(Listed entries)

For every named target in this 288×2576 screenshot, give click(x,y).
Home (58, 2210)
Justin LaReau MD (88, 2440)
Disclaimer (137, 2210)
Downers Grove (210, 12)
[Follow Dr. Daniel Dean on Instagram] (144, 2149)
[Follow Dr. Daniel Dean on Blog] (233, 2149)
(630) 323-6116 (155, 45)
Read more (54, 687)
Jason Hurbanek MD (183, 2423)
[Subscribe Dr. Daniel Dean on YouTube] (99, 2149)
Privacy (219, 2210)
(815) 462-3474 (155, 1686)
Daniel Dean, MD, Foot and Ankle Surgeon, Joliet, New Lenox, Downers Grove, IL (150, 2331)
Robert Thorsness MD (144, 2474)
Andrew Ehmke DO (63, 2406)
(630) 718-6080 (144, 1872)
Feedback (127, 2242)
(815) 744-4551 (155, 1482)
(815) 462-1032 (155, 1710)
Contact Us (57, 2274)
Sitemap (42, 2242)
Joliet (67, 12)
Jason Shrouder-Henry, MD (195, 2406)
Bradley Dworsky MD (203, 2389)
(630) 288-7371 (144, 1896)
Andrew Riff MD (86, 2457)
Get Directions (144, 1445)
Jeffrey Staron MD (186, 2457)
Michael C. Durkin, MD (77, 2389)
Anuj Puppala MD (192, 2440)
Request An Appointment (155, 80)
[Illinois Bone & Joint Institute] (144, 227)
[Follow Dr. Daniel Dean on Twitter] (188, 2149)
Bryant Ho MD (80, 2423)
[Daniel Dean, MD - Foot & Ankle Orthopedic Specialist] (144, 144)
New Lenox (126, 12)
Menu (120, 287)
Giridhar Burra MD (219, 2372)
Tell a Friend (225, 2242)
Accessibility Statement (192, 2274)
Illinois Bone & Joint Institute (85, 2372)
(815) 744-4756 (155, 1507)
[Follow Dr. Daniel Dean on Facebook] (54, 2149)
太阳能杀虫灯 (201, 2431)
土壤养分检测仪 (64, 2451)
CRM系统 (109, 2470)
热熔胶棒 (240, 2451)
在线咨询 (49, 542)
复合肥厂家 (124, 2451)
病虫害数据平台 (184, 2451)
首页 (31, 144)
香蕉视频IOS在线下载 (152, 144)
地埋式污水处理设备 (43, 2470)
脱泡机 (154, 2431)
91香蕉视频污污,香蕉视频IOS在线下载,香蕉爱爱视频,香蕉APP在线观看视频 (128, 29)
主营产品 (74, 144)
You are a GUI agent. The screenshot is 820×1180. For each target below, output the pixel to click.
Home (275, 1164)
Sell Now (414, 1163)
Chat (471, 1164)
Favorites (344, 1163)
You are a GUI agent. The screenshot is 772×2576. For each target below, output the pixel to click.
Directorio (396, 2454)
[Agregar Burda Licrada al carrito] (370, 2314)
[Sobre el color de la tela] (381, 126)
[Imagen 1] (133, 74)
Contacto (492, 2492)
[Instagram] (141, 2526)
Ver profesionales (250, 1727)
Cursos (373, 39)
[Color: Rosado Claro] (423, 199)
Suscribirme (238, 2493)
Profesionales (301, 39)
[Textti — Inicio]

(End Listed entries)

*What is needed*
Having read the entries above, set each one down again exactly.

*Worked solution*
For every named target in this 288×2576 screenshot, give click(x,y).
Home (58, 2210)
Justin LaReau MD (88, 2440)
Disclaimer (137, 2210)
Downers Grove (210, 12)
[Follow Dr. Daniel Dean on Instagram] (144, 2149)
[Follow Dr. Daniel Dean on Blog] (233, 2149)
(630) 323-6116 (155, 45)
Read more (54, 687)
Jason Hurbanek MD (183, 2423)
[Subscribe Dr. Daniel Dean on YouTube] (99, 2149)
Privacy (219, 2210)
(815) 462-3474 (155, 1686)
Daniel Dean, MD, Foot and Ankle Surgeon, Joliet, New Lenox, Downers Grove, IL (150, 2331)
Robert Thorsness MD (144, 2474)
Andrew Ehmke DO (63, 2406)
(630) 718-6080 (144, 1872)
Feedback (127, 2242)
(815) 744-4551 (155, 1482)
(815) 462-1032 (155, 1710)
Contact Us (57, 2274)
Sitemap (42, 2242)
Joliet (67, 12)
Jason Shrouder-Henry, MD (195, 2406)
Bradley Dworsky MD (203, 2389)
(630) 288-7371 (144, 1896)
Andrew Riff MD (86, 2457)
Get Directions (144, 1445)
Jeffrey Staron MD (186, 2457)
Michael C. Durkin, MD (77, 2389)
Anuj Puppala MD (192, 2440)
Request An Appointment (155, 80)
[Illinois Bone & Joint Institute] (144, 227)
[Follow Dr. Daniel Dean on Twitter] (188, 2149)
Bryant Ho MD (80, 2423)
[Daniel Dean, MD - Foot & Ankle Orthopedic Specialist] (144, 144)
New Lenox (126, 12)
Menu (120, 287)
Giridhar Burra MD (219, 2372)
Tell a Friend (225, 2242)
Accessibility Statement (192, 2274)
Illinois Bone & Joint Institute (85, 2372)
(815) 744-4756 (155, 1507)
[Follow Dr. Daniel Dean on Facebook] (54, 2149)
太阳能杀虫灯 (201, 2431)
土壤养分检测仪 (64, 2451)
CRM系统 (109, 2470)
热熔胶棒 (240, 2451)
在线咨询 (49, 542)
复合肥厂家 (124, 2451)
病虫害数据平台 (184, 2451)
首页 (31, 144)
香蕉视频IOS在线下载 (152, 144)
地埋式污水处理设备 (43, 2470)
脱泡机 (154, 2431)
91香蕉视频污污,香蕉视频IOS在线下载,香蕉爱爱视频,香蕉APP在线观看视频 (128, 29)
主营产品 (74, 144)
You are a GUI agent. The screenshot is 820×1180. For each target below, output the pixel to click.
Home (275, 1164)
Sell Now (414, 1163)
Chat (471, 1164)
Favorites (344, 1163)
You are a GUI agent. The screenshot is 772×2576. For each target below, output the pixel to click.
Directorio (396, 2454)
[Agregar Burda Licrada al carrito] (370, 2314)
[Sobre el color de la tela] (381, 126)
[Imagen 1] (133, 74)
Contacto (492, 2492)
[Instagram] (141, 2526)
Ver profesionales (250, 1727)
Cursos (373, 39)
[Color: Rosado Claro] (423, 199)
Suscribirme (238, 2493)
Profesionales (301, 39)
[Textti — Inicio]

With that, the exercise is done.